— Begin Entries supplied —

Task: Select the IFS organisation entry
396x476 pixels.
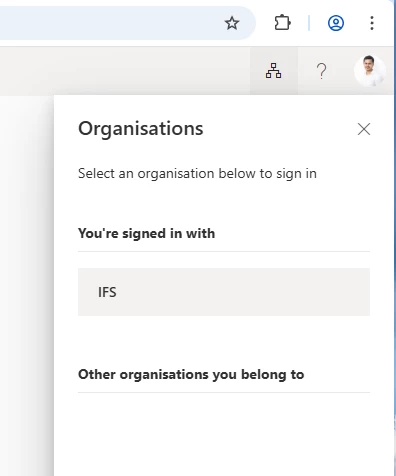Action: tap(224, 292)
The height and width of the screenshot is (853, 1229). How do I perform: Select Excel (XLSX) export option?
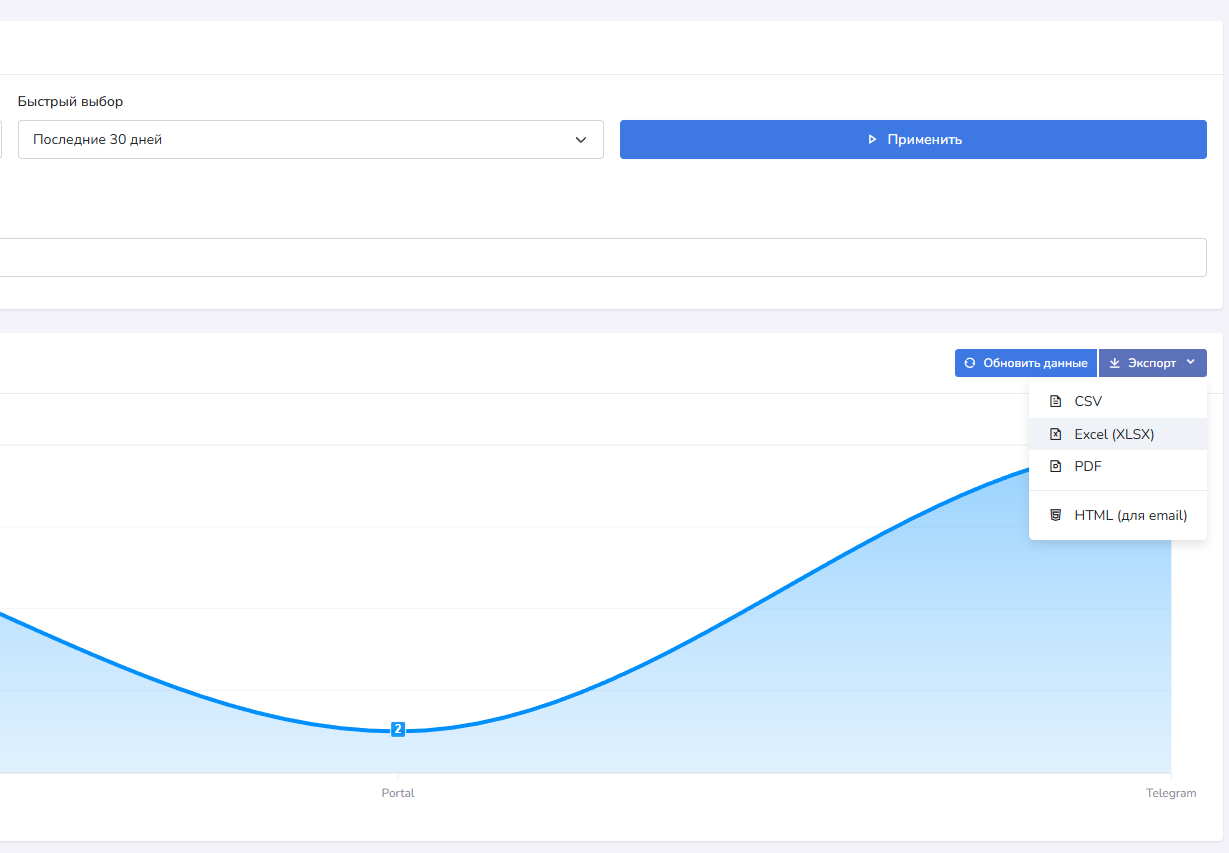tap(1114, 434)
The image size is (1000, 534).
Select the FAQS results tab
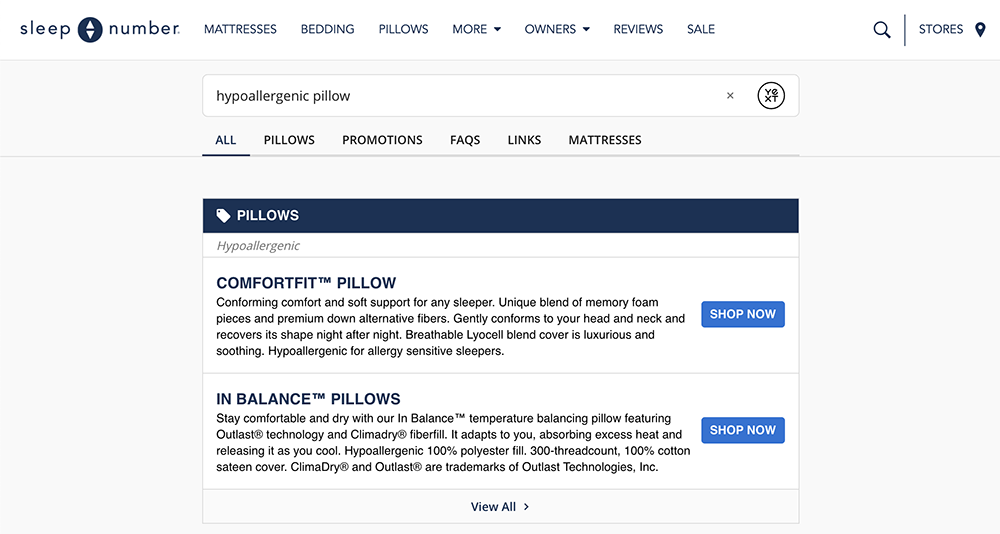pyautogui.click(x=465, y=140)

— End Entries supplied —
— Begin Entries supplied —

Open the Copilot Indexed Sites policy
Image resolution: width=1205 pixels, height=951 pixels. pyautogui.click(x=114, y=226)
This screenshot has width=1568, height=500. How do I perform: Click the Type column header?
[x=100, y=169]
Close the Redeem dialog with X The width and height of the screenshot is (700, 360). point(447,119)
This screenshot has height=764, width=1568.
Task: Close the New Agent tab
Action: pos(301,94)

— End Entries supplied —
— Begin Entries supplied —

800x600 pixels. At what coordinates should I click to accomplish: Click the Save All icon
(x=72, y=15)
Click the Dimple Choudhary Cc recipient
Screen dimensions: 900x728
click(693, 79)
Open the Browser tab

— End Entries supplied —

# [Instructions to follow]
Copy the lines above word for word, starting at the line that contains "Close the Redeem" and ending at the line that contains "Action: pos(301,94)", with both of those lines included.

# [Task result]
Close the Redeem dialog with X The width and height of the screenshot is (700, 360). point(447,119)
This screenshot has height=764, width=1568.
Task: Close the New Agent tab
Action: pos(301,94)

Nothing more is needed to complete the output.